* _The task_:
Please pull out each line of the records below that contains the string "icon", and copy it.

_ _ _ _ _ _ _

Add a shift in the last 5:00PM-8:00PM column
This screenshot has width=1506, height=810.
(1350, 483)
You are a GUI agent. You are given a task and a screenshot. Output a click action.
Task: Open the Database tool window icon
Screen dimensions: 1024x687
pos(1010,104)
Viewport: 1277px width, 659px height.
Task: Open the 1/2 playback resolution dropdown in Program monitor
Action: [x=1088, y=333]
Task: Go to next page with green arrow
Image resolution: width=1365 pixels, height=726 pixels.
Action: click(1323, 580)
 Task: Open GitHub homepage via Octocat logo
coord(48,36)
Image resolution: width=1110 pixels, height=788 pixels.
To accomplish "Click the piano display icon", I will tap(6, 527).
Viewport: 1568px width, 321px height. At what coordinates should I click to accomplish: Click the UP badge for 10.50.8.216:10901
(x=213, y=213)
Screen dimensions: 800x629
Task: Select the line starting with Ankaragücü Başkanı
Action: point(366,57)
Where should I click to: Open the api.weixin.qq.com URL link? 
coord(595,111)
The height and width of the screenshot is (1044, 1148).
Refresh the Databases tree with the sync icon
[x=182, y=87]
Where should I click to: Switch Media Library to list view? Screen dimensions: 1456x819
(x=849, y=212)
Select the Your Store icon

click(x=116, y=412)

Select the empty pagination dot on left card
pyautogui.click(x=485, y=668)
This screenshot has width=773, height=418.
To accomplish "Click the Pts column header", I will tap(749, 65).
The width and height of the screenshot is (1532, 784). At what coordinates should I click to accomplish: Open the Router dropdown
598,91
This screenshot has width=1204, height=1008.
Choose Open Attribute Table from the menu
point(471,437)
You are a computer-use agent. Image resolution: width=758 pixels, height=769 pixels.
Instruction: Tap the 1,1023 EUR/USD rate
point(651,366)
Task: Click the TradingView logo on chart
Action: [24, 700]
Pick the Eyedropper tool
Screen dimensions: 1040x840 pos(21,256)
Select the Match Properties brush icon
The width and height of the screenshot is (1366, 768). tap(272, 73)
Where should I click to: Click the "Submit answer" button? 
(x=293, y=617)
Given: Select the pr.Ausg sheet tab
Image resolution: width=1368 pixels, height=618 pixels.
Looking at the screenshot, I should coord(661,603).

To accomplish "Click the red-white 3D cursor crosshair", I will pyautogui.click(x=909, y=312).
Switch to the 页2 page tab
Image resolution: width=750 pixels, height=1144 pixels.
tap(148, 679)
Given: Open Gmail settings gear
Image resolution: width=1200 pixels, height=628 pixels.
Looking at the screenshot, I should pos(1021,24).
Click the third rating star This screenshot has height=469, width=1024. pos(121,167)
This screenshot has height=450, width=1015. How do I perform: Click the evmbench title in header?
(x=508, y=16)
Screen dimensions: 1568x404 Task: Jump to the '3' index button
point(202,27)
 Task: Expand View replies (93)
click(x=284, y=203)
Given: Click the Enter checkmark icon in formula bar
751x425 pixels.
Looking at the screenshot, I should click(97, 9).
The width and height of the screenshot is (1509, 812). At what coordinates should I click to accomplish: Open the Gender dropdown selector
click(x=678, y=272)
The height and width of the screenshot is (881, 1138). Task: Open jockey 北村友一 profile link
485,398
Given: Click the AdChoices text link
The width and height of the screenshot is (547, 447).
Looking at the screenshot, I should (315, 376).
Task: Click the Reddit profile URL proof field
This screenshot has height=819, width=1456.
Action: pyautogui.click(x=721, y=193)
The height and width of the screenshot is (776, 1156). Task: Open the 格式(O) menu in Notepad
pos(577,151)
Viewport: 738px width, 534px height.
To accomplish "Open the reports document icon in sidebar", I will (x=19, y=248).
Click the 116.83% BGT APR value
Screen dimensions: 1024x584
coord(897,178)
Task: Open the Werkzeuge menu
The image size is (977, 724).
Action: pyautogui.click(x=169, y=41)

_ _ _ _ _ _ _

* _Exercise result_:
Task: Open the Database tool window icon
To accomplish "Click the piano display icon", I will tap(6, 527).
Refresh the Databases tree with the sync icon
Select the Your Store icon
Select the Match Properties brush icon
Given: Click the Enter checkmark icon in formula bar
To accomplish "Open the reports document icon in sidebar", I will (x=19, y=248).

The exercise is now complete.